## What the task requires
Answer these questions from the text on HSI indicators.
1. What would the mathematical conversion analysis take, according to the text?
2. Which two HSI indicators does the text name?
3. What subconscious ability does the text say is used to read and process qualitative motion data?

## Text
=====

MOTION of the instrument indications.. We don't have the time or the space here for me to provide you with the mathematical conversion analysis. That would take several pages of trig and calculus. But here is a plain language summary::
The math is built in and hidden in the motion of the HSI's indicators. Therefore, the HSI's indicators (BP and DME) MOVE at a rate which is commensurate with, and indicative of, the aircraft's Position, Direction, and Velocity thru the polar coordinate grid. . In other words, the needed quantitative math & geometric data is converted to qualitative motion data (Something like converting digital signals to analog signals, or 1s and 0s to wave forms, for those of you familiar with that concept.). So the mathematical data is still there, its just read and processed differently. Qualitative Motion data can be read and processed using a subconscious ability known as Temporal Perception. Math data, in contrast, is generally processed using conscious functions in a different part of the brain.. By shifting the calculations to the subconscious part of the brain (using temporal conversion inputs that this brain section can understand) , pilot overload is relieved.

=====

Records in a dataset
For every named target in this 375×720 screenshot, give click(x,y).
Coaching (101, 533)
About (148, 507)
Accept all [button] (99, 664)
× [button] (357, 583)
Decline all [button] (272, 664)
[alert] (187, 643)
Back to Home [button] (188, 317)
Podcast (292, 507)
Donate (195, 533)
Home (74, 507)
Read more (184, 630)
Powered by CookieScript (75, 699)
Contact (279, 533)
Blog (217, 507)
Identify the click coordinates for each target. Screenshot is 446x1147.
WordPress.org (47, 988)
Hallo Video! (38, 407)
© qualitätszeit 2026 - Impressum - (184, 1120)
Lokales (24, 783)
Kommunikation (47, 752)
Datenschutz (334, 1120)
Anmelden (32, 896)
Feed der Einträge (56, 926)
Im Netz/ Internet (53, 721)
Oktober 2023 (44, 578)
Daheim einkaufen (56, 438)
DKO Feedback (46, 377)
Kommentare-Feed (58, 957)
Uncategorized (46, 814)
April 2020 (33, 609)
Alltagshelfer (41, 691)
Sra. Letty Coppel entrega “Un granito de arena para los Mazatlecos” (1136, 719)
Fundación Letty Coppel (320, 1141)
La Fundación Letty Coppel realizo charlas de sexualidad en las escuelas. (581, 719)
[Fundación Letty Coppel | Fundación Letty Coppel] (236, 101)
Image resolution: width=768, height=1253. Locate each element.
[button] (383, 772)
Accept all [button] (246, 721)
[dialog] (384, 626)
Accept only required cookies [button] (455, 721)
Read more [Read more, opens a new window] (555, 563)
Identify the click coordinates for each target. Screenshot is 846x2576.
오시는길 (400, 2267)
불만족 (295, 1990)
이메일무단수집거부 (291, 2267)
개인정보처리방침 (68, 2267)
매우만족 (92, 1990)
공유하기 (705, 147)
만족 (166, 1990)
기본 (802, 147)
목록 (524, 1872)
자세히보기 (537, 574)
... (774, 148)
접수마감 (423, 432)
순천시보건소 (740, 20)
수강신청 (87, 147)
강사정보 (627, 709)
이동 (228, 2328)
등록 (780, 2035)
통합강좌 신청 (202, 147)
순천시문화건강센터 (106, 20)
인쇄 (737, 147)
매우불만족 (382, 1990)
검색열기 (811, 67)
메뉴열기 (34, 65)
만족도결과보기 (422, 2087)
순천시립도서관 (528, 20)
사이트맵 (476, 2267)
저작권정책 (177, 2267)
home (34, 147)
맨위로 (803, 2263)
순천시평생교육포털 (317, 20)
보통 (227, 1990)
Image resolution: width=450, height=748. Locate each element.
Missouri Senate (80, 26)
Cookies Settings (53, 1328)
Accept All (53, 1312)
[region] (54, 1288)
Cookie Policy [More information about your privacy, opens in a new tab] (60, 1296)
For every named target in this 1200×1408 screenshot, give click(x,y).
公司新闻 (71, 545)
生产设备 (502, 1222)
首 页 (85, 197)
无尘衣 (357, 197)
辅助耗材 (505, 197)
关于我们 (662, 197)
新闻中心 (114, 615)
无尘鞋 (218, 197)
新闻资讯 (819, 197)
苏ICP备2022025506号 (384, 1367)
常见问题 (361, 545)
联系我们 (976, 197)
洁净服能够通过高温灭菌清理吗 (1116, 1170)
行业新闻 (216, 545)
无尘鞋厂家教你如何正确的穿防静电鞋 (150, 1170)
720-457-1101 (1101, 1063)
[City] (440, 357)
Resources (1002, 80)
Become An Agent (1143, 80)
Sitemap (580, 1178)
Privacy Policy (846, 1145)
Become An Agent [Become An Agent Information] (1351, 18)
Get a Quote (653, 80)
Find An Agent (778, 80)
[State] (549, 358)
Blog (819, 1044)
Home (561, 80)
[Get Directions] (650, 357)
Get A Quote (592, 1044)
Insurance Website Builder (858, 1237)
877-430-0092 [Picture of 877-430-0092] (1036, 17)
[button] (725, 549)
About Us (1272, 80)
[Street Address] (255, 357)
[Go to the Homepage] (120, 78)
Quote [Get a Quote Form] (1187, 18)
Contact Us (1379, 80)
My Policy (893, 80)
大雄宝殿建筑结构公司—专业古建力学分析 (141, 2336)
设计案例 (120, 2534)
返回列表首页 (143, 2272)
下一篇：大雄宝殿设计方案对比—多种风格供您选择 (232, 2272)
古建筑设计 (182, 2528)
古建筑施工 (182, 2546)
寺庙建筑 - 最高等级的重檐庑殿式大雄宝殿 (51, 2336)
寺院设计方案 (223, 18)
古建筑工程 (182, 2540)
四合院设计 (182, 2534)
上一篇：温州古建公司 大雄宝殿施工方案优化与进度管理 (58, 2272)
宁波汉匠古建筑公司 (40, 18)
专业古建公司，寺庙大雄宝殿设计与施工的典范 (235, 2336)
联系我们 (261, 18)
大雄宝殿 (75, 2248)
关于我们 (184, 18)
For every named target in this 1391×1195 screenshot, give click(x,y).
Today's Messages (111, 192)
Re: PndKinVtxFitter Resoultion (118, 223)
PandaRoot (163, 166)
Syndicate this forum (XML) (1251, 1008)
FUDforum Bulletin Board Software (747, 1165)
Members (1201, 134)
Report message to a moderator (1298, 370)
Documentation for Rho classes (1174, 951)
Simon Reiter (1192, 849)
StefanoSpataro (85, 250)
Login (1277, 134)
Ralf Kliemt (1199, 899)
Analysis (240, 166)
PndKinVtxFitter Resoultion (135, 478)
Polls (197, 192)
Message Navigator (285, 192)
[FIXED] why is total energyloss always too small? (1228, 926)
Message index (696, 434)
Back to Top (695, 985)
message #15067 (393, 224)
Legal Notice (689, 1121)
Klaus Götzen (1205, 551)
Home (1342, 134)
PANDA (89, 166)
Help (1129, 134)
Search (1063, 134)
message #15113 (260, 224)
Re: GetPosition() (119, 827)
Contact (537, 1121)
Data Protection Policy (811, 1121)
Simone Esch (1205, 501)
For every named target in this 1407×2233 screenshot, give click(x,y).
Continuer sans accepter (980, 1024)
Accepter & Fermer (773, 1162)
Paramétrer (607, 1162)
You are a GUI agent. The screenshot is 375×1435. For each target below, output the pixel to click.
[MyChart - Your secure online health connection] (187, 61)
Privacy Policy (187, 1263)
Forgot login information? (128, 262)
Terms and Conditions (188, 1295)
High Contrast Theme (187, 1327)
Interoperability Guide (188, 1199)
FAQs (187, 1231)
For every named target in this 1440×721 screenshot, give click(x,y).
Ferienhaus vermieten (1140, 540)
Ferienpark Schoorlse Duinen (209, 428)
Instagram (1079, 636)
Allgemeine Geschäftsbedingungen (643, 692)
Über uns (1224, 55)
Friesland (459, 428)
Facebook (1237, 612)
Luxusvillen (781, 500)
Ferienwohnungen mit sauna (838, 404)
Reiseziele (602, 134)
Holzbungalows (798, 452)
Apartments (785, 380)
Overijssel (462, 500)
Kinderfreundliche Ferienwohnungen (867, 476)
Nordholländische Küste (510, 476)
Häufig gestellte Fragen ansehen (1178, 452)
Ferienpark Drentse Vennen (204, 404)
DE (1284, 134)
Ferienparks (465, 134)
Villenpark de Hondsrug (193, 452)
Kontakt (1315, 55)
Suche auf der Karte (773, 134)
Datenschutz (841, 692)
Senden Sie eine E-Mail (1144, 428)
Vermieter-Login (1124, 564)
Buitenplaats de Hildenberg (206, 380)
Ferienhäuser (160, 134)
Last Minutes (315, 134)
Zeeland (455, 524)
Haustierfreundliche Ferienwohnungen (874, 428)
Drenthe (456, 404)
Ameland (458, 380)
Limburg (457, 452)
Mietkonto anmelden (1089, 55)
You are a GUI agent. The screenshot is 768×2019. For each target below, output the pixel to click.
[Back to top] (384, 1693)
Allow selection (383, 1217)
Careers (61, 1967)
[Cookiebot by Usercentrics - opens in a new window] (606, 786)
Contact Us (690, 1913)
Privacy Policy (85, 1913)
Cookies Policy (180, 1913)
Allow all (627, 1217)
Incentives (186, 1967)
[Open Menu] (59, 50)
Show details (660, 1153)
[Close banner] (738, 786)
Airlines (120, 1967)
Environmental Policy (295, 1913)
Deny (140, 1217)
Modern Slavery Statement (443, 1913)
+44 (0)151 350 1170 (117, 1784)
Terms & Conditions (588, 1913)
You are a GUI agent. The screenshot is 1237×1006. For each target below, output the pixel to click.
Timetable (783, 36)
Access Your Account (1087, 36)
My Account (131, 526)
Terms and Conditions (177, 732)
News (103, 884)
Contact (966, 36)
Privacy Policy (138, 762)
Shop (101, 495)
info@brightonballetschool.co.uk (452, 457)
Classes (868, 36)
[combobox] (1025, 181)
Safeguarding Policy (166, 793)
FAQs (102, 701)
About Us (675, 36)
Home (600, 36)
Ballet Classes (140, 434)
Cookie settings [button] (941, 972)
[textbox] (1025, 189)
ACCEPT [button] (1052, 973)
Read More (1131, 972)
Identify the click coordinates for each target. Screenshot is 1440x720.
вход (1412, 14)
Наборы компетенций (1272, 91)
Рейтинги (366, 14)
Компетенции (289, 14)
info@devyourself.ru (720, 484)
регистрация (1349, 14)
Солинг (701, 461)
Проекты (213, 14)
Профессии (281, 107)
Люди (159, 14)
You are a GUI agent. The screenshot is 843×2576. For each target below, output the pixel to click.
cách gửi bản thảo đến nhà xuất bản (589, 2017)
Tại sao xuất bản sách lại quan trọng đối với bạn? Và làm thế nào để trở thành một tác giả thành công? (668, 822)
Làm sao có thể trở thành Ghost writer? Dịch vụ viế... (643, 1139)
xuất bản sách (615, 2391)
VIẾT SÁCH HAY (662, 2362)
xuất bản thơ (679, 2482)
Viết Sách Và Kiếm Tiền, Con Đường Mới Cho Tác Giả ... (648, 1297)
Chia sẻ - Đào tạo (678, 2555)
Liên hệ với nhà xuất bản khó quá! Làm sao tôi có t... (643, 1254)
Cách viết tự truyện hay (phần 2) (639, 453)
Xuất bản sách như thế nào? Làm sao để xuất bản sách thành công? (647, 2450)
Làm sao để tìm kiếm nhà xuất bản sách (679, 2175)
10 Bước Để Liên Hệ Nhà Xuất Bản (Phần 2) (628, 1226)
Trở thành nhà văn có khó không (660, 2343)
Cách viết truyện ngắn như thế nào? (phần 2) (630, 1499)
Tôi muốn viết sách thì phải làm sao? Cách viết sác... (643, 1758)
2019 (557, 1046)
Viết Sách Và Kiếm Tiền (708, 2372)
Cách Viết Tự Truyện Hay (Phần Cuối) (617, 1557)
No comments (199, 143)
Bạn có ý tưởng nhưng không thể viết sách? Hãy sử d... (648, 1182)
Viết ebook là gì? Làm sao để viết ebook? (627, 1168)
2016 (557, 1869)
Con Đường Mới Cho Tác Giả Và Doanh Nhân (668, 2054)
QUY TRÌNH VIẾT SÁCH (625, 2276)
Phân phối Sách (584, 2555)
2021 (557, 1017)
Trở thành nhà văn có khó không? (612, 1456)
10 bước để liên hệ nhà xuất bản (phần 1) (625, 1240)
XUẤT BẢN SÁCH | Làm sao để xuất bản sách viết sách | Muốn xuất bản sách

=====

## Task answer
1. Several pages of trig and calculus.
2. BP and DME.
3. Temporal Perception.